“Non esiste non si può fare. Abbiate sempre un dubbio, leggete tutto, informatevi, solo con un'accurata cultura e conoscenza si può essere liberi di scegliere”. Un messaggio frutto di una lunga esperienza personale, un iter che ha portato a forgiare il carattere di Arturo Porreca, cantante e musicista sin dall'età di 11 anni.
Artista montesilvanese, che, attraverso la musica, si racconta e condivide la propria lezione di vita in una canzone.

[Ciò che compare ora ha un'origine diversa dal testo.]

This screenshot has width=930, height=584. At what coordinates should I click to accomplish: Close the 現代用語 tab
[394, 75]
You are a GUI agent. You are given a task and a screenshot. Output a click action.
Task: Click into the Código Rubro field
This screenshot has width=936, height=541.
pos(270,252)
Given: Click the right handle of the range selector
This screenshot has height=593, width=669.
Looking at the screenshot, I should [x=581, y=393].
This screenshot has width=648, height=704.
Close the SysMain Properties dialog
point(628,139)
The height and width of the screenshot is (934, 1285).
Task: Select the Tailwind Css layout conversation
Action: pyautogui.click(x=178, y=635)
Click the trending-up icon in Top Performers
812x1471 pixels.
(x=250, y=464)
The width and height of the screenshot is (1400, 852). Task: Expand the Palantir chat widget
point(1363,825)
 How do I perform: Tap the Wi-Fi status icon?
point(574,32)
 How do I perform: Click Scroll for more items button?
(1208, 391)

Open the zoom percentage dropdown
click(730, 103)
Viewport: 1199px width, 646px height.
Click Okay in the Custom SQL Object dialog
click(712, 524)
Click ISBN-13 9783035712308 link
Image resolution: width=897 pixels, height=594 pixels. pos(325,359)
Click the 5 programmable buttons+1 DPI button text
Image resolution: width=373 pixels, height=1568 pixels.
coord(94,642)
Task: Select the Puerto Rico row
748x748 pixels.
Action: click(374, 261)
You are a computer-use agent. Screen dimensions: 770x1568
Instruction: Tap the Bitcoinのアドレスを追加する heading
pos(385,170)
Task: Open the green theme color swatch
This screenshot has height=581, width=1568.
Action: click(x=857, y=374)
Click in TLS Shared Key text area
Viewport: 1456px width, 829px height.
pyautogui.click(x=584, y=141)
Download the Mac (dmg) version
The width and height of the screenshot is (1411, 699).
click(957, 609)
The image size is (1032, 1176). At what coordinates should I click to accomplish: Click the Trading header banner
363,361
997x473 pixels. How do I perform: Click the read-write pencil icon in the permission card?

Dopo le polemiche e curiosità suscitate da "La mia città", dedicata a Montesilvano, incide e produce, “Geova mi ha tolto il sorriso” affrontando un tema taboo: la religione.
Un testo autobiografico che rivela l'iter personale: “Ricordo che decisi di battezzarmi vedendo la devozione di mio padre”, dice: “Le regole erano rigide, io già suonavo la fisarmonica ai matrimoni e un giorno fui richiamato perchè cantai Vita spericolata di Vasco Rossi”. Descrive i momenti della propria infanzia. “Vivere nella paura di sbagliare, perchè ti dicono che a Geova dispiace”. Nel testo: "vorresti uscire e vivere no non lo puoi fare". Porreca spiega: "fratello non pensare che la via del paradiso sia facile, le tentazioni del demonio sono tante ma tu non devi cedere, si ma con il suo paradiso Geova mi ha tolto il sorriso".
A 28 anni Porreca decide di lasciare i testimoni di Geova, seguire la propria carriera musicale, “divenni un apostata e quindi mia madre non potè più parlarmi”.
E a chi gli chiede come sia maturata questa scelta risponde: “mi sono reso conto che l'Universo è immenso, ci sono infinite Galassie e ho cercato altre risposte”. Rivela, “è stato difficile uscire, io mi sono autoresettato, mi ha aiutato la forza di volontà”.
Oggi la sua idea è che “le religioni siano l'oppio dei popoli”.